On the day when Congress' only openly gay Republican spoke to the party's Republican National Convention in prime time, two groups that would like to exert influence within the Republican party out of proportion to their numbers met separately in downtown Philadelphia hotels, Exhibits A and B for the "big tent."

The Christian Coalition packed at least a couple of thousand supporters into a hotel ballroom for a rally that featured lots of triumphal military marching music and speeches by conservative darlings Governor Frank Keating of Oklahoma, Kansas Senator Sam Brownback and Christian Coalition founder Pat Robertson.

Attendees wore dozens of Bush campaign buttons, red, white and blue Lone Star flag shirts and cowboy hats and high heels.

Blocks away, a more buttoned-down crowd of gay Republicans gathered for a cocktail reception to celebrate the inclusion of Congressman Jim Kolbe in a high-profile role at the convention.

The rallies had two things in common: a forced-smile commitment to the "inclusive" Bush campaign and convention; and the Oral Majority.

That's not a typo. Eccentric gay Florida activist Bob Kunst and his group played doorman at both events, greeting Republicans and reporters on the sidewalk with signs that said, "Stop Christian Reich's Sexual Witch Hunt" and "Bush, Falwell, Robertson, Log Cabins."

Rev. Pat Robertson brought all the Christian Republicans to their feet when he predicted Bush, if elected, will appoint "righteous judges to Supreme Court."

The line was a winner. But later, when Robertson said, "Roe v. Wade needs to be reversed," only a quarter of the crowd stood to applaud.

Perhaps the crowd's response was uneven because they were picking up on the conservative leadership's resignation that the White House will be won Bush's way, or not at all.

Looking at the packed room, Keating let fly with a little gallows humor: "Gee," he said incredulously, "I didn't think there was any longer any religious right from reading the press."

Robertson let the crowd know he was chafing a bit under the Bush campaign's "message discipline" that has shut down the rightmost and leftmost factions of the party in the name of showing independent and swing voters in TV Land a moderate, inclusive GOP.

In what a schoolteacher might call a "tone," he said, "This is a convention of sweetness and light. Nobody wants to rock the boat. But I don't want my money going to fund dirty pictures and the Planned Parenthood abortion clinics."

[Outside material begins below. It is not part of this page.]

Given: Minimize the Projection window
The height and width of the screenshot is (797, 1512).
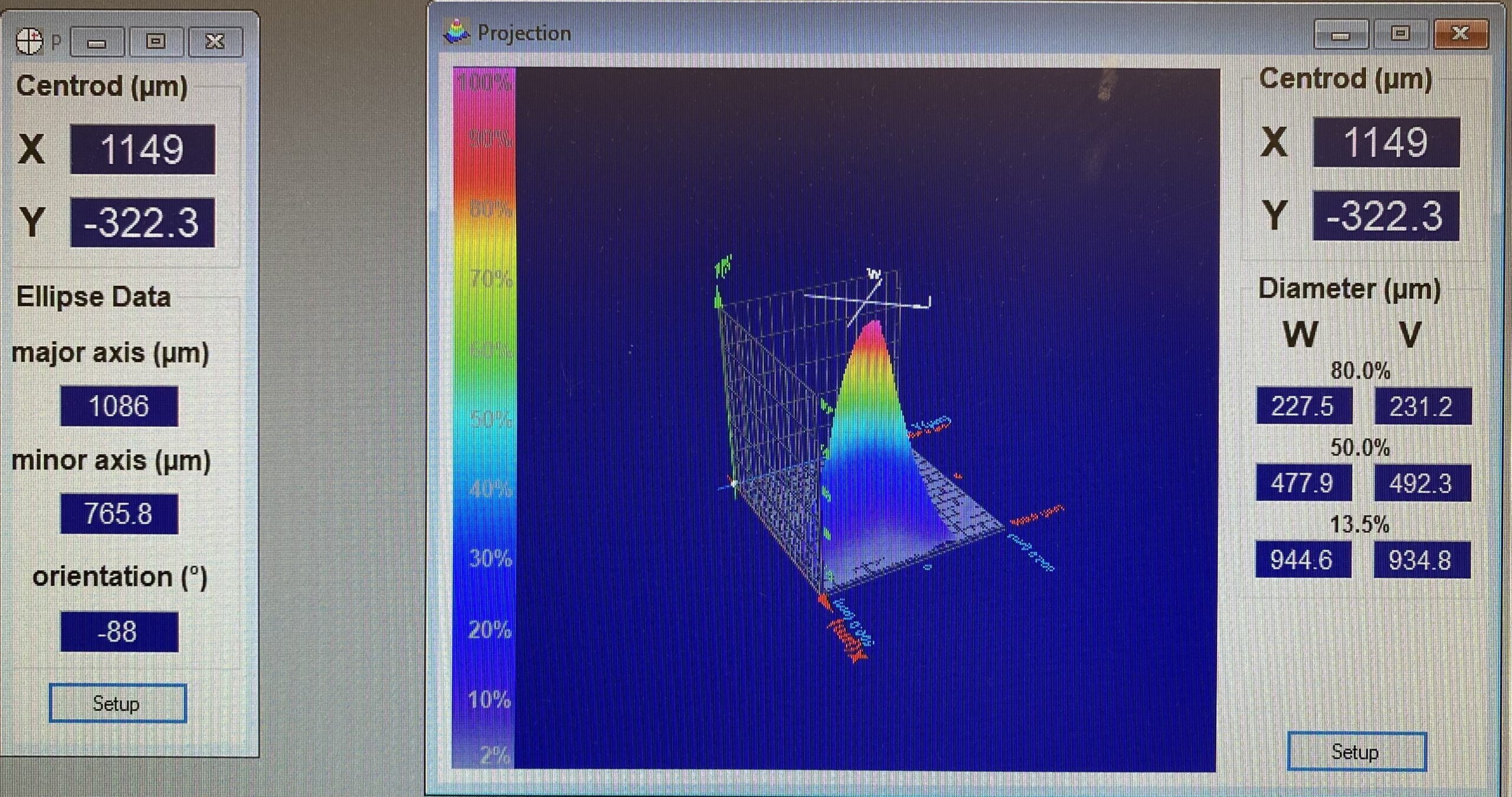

Colleen Parro of the Republican National Coalition for Life was more plainspoken.

"George Bush has made no commitment on the right to life," said Parro, who handed out hundreds of white vests to be worn by delegates on the convention floor to show their commitment to outlawing abortion.

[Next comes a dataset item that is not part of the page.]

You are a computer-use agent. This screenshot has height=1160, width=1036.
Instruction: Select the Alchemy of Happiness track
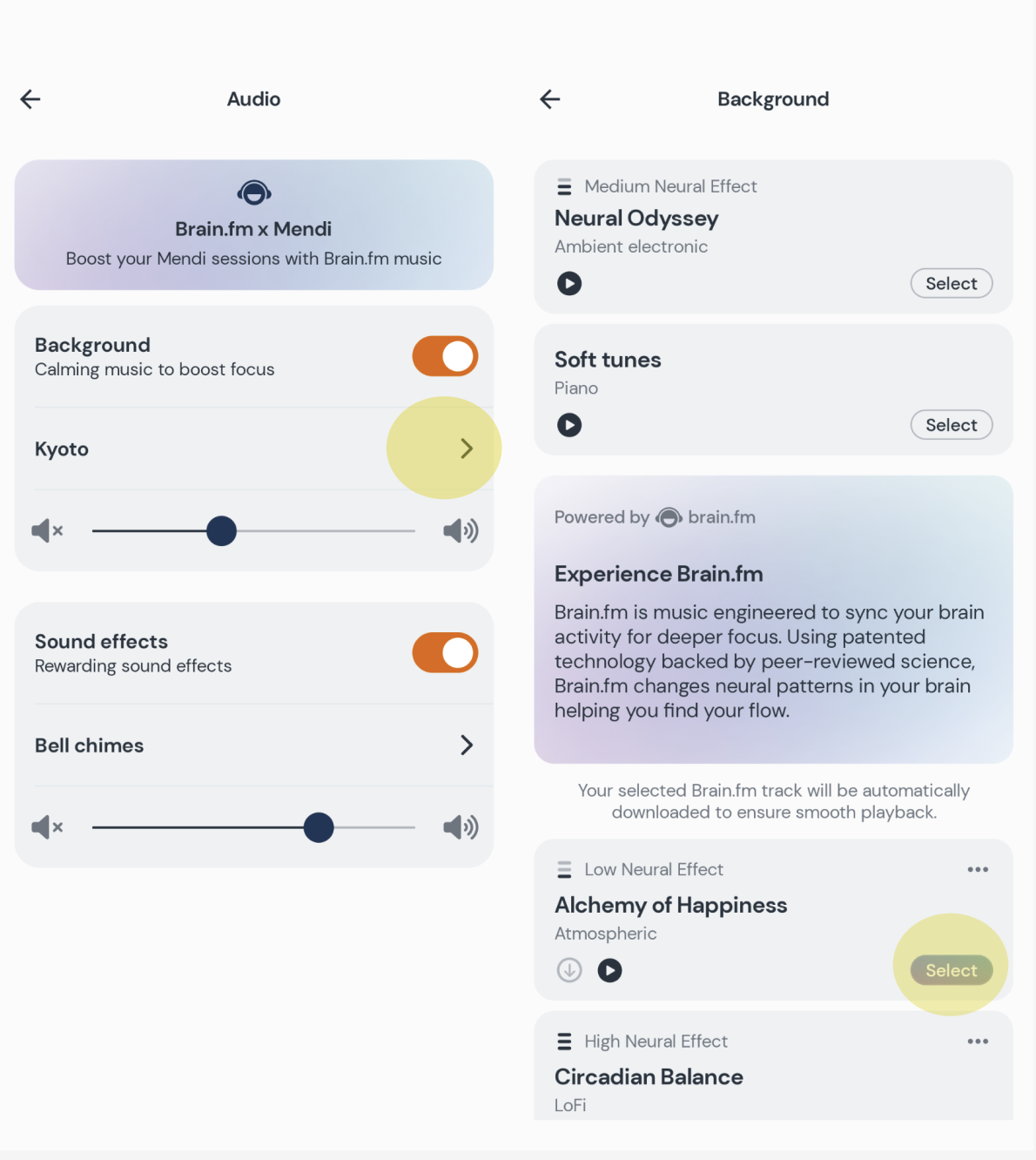click(951, 970)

She complained that there is no "speaker at the convention who represents the right to life side. Al Gore has been very clear tat the only kind of people he will nominate for judge is - someone who is pro-abortion. We expect an equal and opposite commitment from George Bush, and we have not received it."

Blocks away at the Sofitel, it was all Bush, all the time.

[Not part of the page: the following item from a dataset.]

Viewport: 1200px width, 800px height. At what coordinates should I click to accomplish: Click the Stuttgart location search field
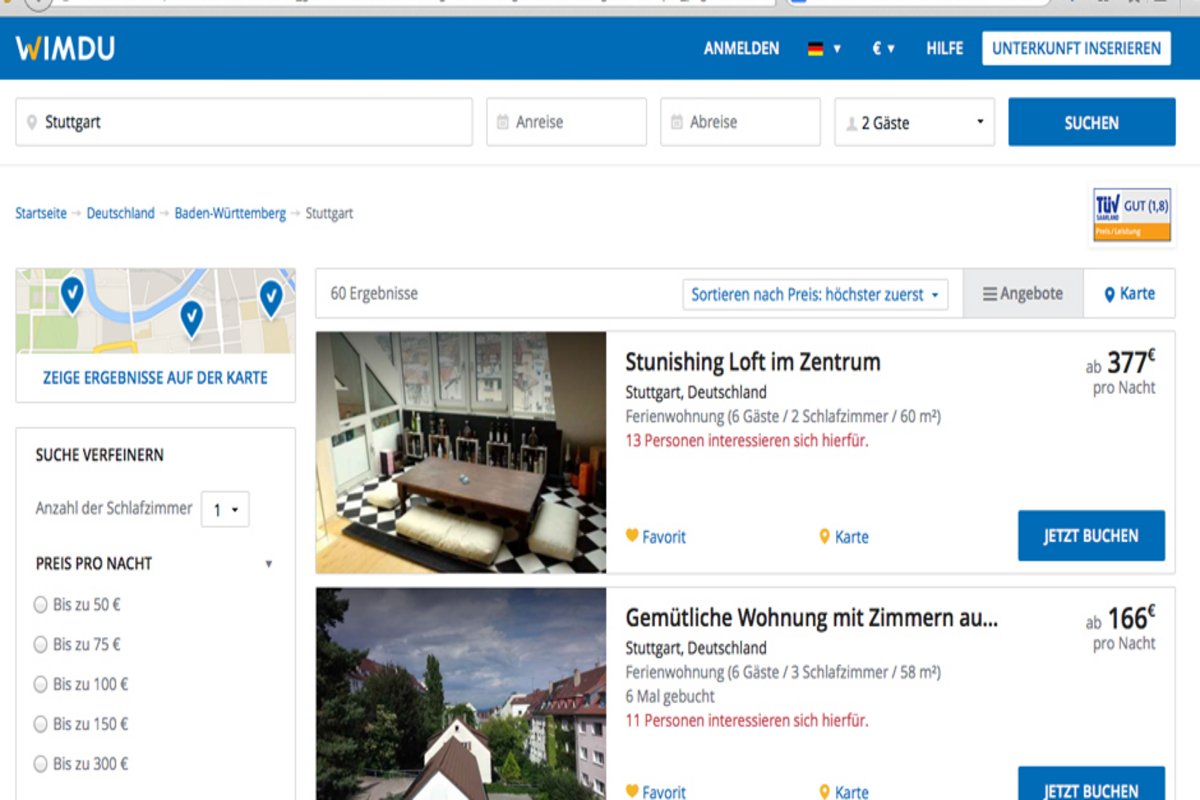(244, 122)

Even though the party picked some anti-gay language up off the cutting room floor and put it back into its platform this week, Log Cabin executive director Richard Tafel said "compassionate conservative" at least ten times.

California alternate delegate Jeffrey Bissiri, a Log Cabin Republican, said Bush has clearly "taken some heat" from Robertson's camp about his quiet outreach to gays, but Bush and the gays and lesbians who would support him have the upper hand.

"People think George W. Bush is beholden to the religious right, but it's the other way around. They're beholden to Bush because they want to win so bad," he said.

"I think he understands that he's got to win the general election now. He's not running for the South Carolina primary; he's running to be president of the entire United States. And I think he's cognizant of that."

The room was buzzing about vice presidential nominee Dick Cheney's openly gay daughter and whether she will campaign for her father.

"To me, it's Nixon to China time," Bessiri said. "Only someone with unassailable conservative credentials like Dick Cheney can teach America that it's okay to love your gay kids just the way they are!"